[Dataset records]
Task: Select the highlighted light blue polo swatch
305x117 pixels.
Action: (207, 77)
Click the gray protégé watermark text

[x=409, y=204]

* [What you will do] Could you restate the records above word for word?

* [Written answer]
Task: Select the highlighted light blue polo swatch
305x117 pixels.
Action: (207, 77)
Click the gray protégé watermark text

[x=409, y=204]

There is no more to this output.